Prototypes and validated taggers
As a first prototype, the 20220418
trained model is based on a simple random forest classifier, and only the classifier was trained; the encoder was not retrained.
See module maggotuba.models.randomforest
.
It was trained on the entire t5+t15 database. No interpolation was performed and the prototype does not properly handle data with different frame rates.
A second tagger called 20221005
involves a classifier with dense layers, and the encoder was fine-tuned while training the combined encoder+classifier.
See modules maggotuba.models.trainers
and maggotuba.models.modules
.
This second tagger was dimensioned following a parametric exploration for the 6-behavior classification task: 2-second time segments, 100-dimension latent space, 3 dense layers.

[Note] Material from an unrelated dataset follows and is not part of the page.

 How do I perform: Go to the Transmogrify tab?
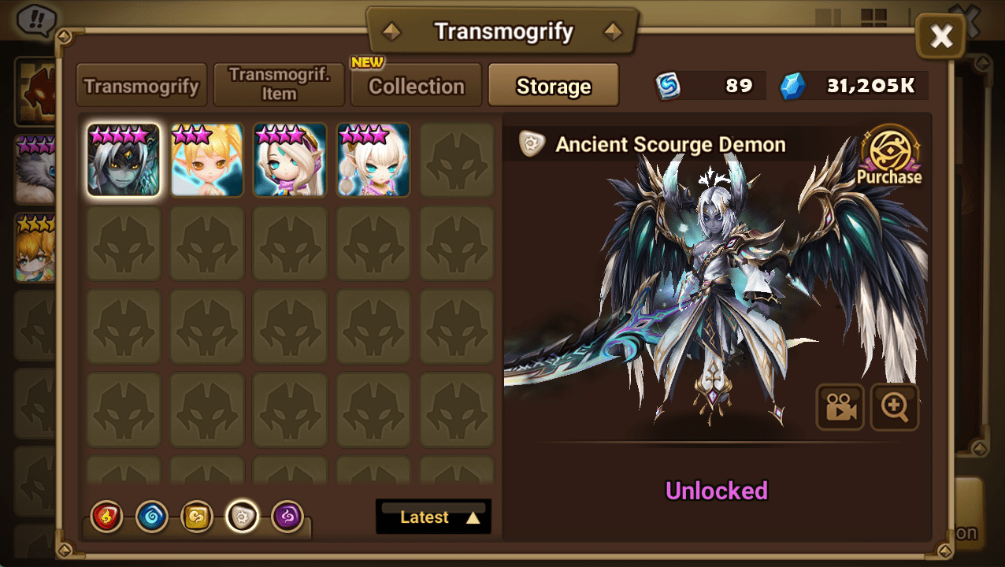pos(142,86)
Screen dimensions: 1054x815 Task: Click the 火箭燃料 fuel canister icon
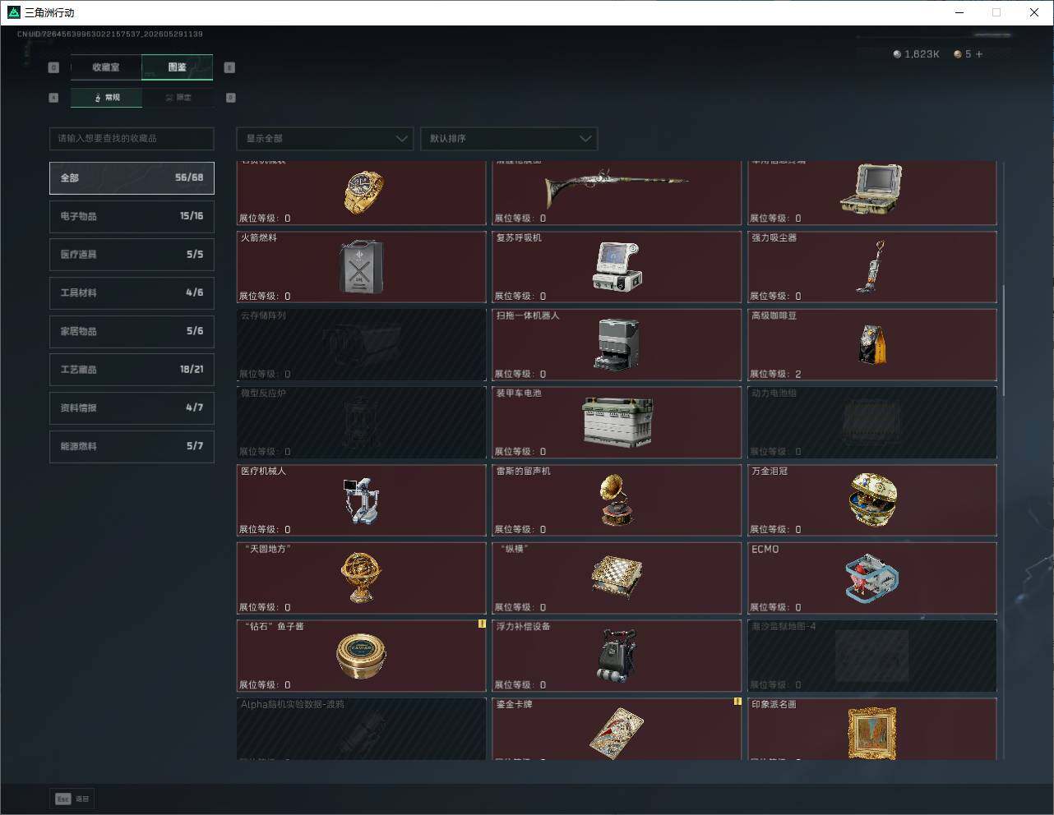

It was trained on a subset of 5000 files from the t5 and t15 databases. Spines were/are linearly interpolated at 10 Hz in each time segment individually.
Usage
For installation, see TaggingBackends' README.
A MaggotUBA-based tagger is typically called using the poetry run tagging-backend
command from the root directory of the backend's project.

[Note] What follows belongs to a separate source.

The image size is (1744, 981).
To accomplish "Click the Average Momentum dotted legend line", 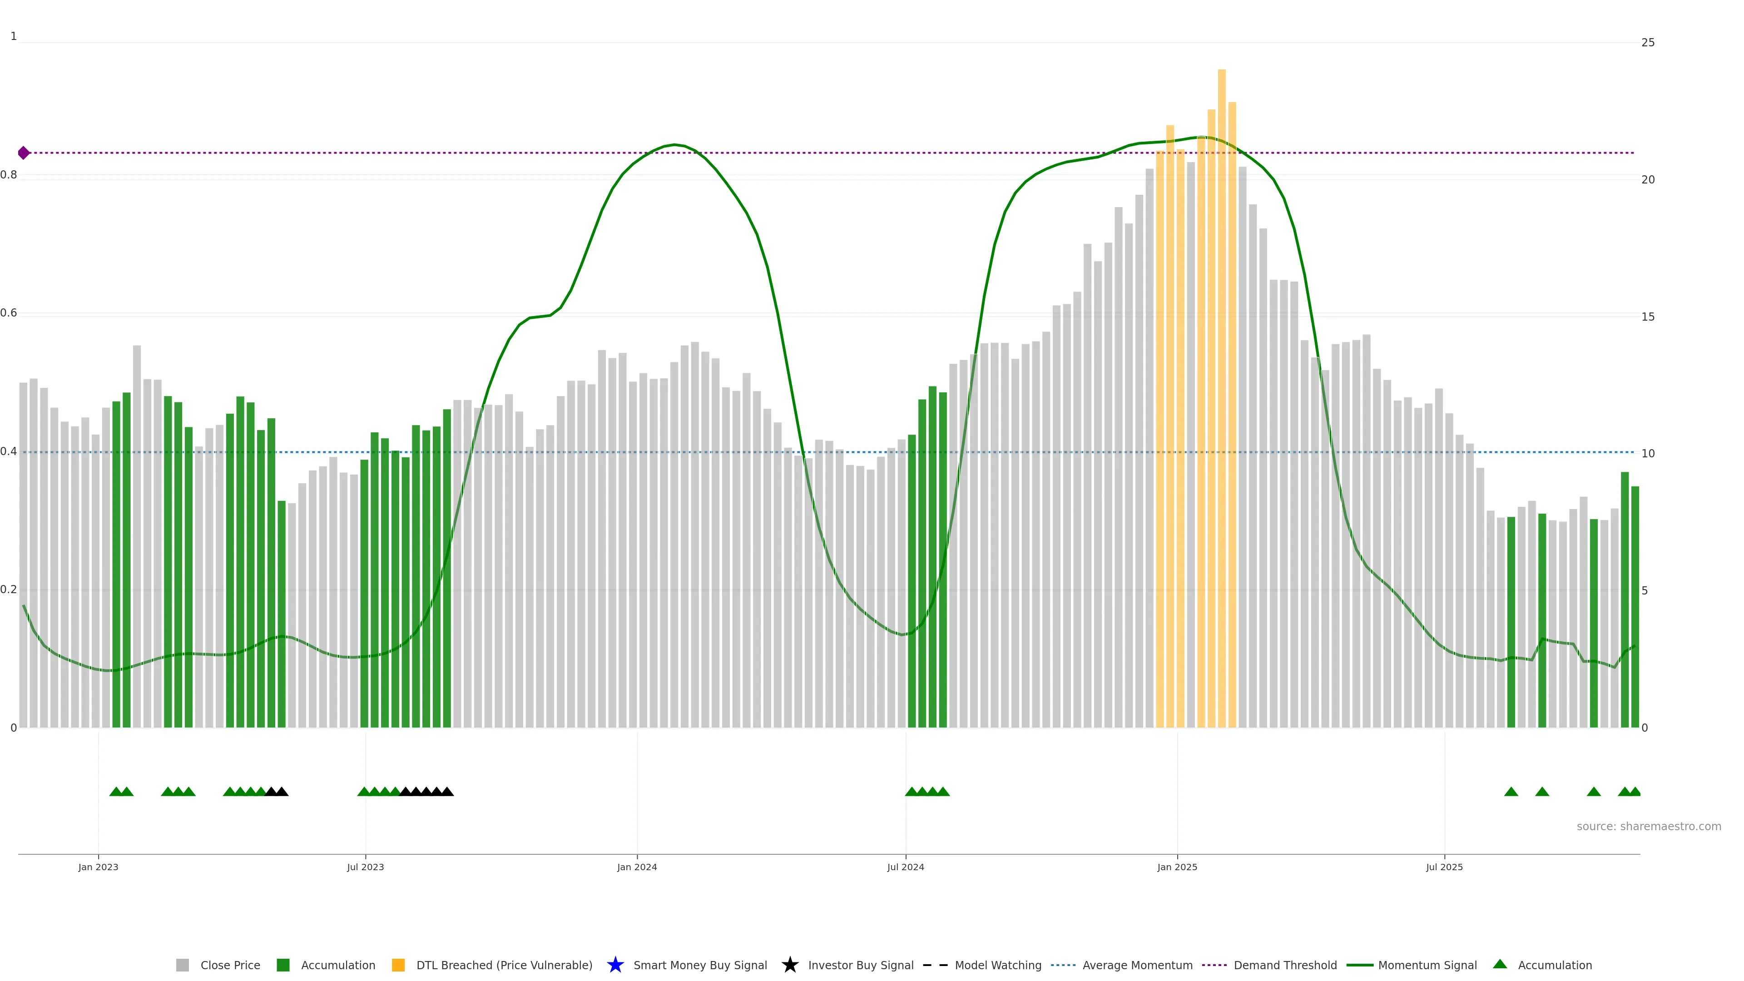I will pyautogui.click(x=1063, y=965).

All the command arguments supported by TaggingBackends
are also supported by MaggotUBA-adapter
.
Automatic tagging
Using the 20221005
branch, the 20221005
tagger can be called on a supported tracking data file with:
poetry run tagging-backend predict --model-instance 20221005 --skip-make-dataset
The --skip-make-dataset
option is optional. It only makes tagging-backend slightly faster.
For the above command to work, the track data file must be placed (e.g. copied) in the data/raw/20221005
directory, to be first created or cleared.
The resulting label file can be found as data/processed/20221005/predicted.label. Like all .label files, this file should be stored as a sibling of the corresponding track data file (in the same directory).
Similarly, with an arbitrary tagger named, say mytagger, in the above explanation all occurences of 20221005
or 20221005 must be replaced by the tagger's name.
For example, the input data file would go into data/raw/mytagger.
Retraining a tagger
A new model instance can be trained on a data repository, using the main
or dev
branch of MaggotUBA-adapter
(the 20221005
branch is also suitable) with:
poetry run tagging-backend train --model-instance <tagger-name>
Similarly to the predict command, for this one to work, the data repository must be made available in the data/raw/<tagger-name> directory (again, to be created or cleared).
The above command will first load a pretrained model (pretrained_models/default
in MaggotUBA-adapter
) to determine additional parameters, such as whether to interpolate the spines or not and at which frequency, or the window length.
The current default pretrained model involves linearly interpolating the spines at 10 Hz, and relies on a 20-time-step window (2 seconds). The dimensionality of the latent space is 100.
Alternative pretrained models can be specified using the --pretrained-model-instance
option.
The data files are discovered in the repository (more exactly in data/raw/<tagger-name>) and behavior tags are counted.
A subset of tags can be specified using the --labels
option followed by a list of comma-separated tags.
A two-level balancing rule is followed to randomly select time segments and thus form a training dataset in the shape of a larva_dataset hdf5 file.
See also the make_dataset.py
script.
Training operates in two steps, first pretraining the dense-layer classifier, second simultaneously fine-tuning the encoder and classifier.
See also the train_model.py
script.
This generates a new sub-directory in the models
directory of the MaggotUBA-adapter
project, which makes the trained model discoverable for automatic tagging (predict command).